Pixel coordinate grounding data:
▬▬▬▬▬▬
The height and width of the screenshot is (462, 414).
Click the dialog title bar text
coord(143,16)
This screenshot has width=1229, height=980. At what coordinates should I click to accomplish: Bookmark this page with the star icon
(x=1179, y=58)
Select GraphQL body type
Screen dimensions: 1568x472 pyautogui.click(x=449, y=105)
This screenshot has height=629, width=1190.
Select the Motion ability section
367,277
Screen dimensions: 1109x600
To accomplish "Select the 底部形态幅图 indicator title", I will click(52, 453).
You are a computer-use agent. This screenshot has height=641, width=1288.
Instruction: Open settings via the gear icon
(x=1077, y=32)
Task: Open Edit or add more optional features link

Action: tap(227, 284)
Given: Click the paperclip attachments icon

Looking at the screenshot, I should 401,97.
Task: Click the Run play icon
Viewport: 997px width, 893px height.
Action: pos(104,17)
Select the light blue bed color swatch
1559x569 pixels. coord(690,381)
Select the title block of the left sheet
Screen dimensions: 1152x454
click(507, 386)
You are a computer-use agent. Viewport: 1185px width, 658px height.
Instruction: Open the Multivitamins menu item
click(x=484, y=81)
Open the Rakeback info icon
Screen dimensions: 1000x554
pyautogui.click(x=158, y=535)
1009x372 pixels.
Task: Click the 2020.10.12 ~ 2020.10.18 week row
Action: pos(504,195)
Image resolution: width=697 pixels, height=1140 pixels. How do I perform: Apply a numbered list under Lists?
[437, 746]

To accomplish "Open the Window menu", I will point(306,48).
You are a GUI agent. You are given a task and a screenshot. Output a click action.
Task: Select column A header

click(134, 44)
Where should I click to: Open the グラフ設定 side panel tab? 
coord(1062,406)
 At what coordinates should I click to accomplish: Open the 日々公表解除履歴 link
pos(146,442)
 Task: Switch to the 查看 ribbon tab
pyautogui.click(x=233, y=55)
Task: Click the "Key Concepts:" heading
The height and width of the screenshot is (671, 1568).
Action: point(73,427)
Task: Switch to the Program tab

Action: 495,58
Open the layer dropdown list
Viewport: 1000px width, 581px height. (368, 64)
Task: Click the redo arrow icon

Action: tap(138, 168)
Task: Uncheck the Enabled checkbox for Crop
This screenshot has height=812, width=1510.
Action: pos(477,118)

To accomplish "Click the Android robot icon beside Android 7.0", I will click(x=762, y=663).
▬▬▬▬▬▬
**About this task**
Your answer should contain every entry, transcribed exactly.

**Solution**
The height and width of the screenshot is (462, 414).
Click the dialog title bar text
coord(143,16)
This screenshot has width=1229, height=980. At what coordinates should I click to accomplish: Bookmark this page with the star icon
(x=1179, y=58)
Select GraphQL body type
Screen dimensions: 1568x472 pyautogui.click(x=449, y=105)
This screenshot has height=629, width=1190.
Select the Motion ability section
367,277
Screen dimensions: 1109x600
To accomplish "Select the 底部形态幅图 indicator title", I will click(52, 453).
You are a computer-use agent. This screenshot has height=641, width=1288.
Instruction: Open settings via the gear icon
(x=1077, y=32)
Task: Open Edit or add more optional features link

Action: tap(227, 284)
Given: Click the paperclip attachments icon

Looking at the screenshot, I should 401,97.
Task: Click the Run play icon
Viewport: 997px width, 893px height.
Action: pos(104,17)
Select the light blue bed color swatch
1559x569 pixels. coord(690,381)
Select the title block of the left sheet
Screen dimensions: 1152x454
click(507, 386)
You are a computer-use agent. Viewport: 1185px width, 658px height.
Instruction: Open the Multivitamins menu item
click(x=484, y=81)
Open the Rakeback info icon
Screen dimensions: 1000x554
pyautogui.click(x=158, y=535)
1009x372 pixels.
Task: Click the 2020.10.12 ~ 2020.10.18 week row
Action: pos(504,195)
Image resolution: width=697 pixels, height=1140 pixels. How do I perform: Apply a numbered list under Lists?
[437, 746]

To accomplish "Open the Window menu", I will point(306,48).
You are a GUI agent. You are given a task and a screenshot. Output a click action.
Task: Select column A header

click(134, 44)
Where should I click to: Open the グラフ設定 side panel tab? 
coord(1062,406)
 At what coordinates should I click to accomplish: Open the 日々公表解除履歴 link
pos(146,442)
 Task: Switch to the 查看 ribbon tab
pyautogui.click(x=233, y=55)
Task: Click the "Key Concepts:" heading
The height and width of the screenshot is (671, 1568).
Action: point(73,427)
Task: Switch to the Program tab

Action: 495,58
Open the layer dropdown list
Viewport: 1000px width, 581px height. (368, 64)
Task: Click the redo arrow icon

Action: tap(138, 168)
Task: Uncheck the Enabled checkbox for Crop
This screenshot has height=812, width=1510.
Action: pos(477,118)

To accomplish "Click the Android robot icon beside Android 7.0", I will click(x=762, y=663).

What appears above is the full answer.